Motion to reopen; frivolousness overturned

Marke v. Atty Gen USA, No. 04-3031 (3d Cir. June 13, 2005) (non-precedential): a motion to reopen must be filed within 90 days of the BIA's decision or else the immigrant must prove why he should be excused for filing it after that period, such as for his former lawyer's ineffective assistance of counsel. But failing to address the issue in a belated motion to reopen means the motion to reopen should be denied as filed too late. Also, if an immigrant does not prove that he has been persecuted in the past, if he argues that changes in the country he has left makes it impossible for him now to return, the burden is on him to prove how the country has changed since he left.

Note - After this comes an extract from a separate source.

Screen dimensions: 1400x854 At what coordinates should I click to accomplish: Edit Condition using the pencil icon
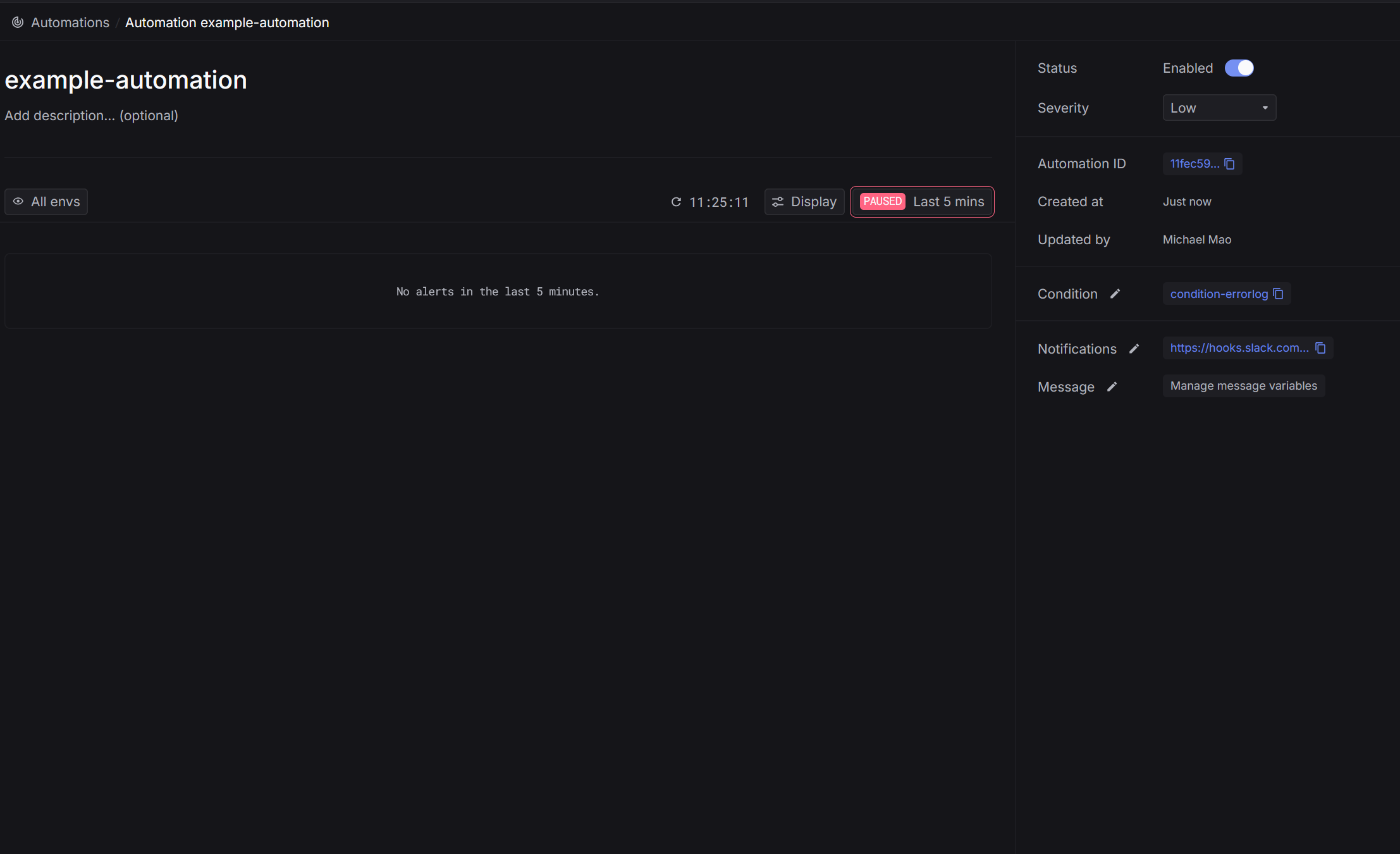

Kelmendi v. Atty Gen USA, filed 06/13/05, No. 04-2545 (non-precedential): The Third Circuit overturned the IJ and BIA's finding of frivolousness. An asylum claim is deemed frivolous (which imposes serious penalties) only if there is an intentional false statement that has a bearing on the case. The IJ and BIA did not specifically identify or explain what statement was intentionally false, so the Third Circuit threw out their finding of frivolous. The process on authenticating foreign documents is not a mandatory requirement but is something that a judge can consider when deciding whether to allow certain documents into evidence. As the Third Circuit has said before, courts should be "loathe to quickly attach a label of frivolousness ... to an applicant's ... exercise of his legal rights." On another topic, if the judge offered the immigrant alternatives and an opportunity to follow the process, then the judge has the option of excluding the evidence if the immigrant did not follow the process and did not offer a good explanation for why following the authenticating process could not be done. Acceptable reasons for the IJ to believe the immigrant was not credible included: claiming he was seriously beaten but able to cure himself with home remedies, changing his testimony about how he got his passport, it seems strange that days after receiving a court summons he went ahead and had a trouble-free business trip to Greece.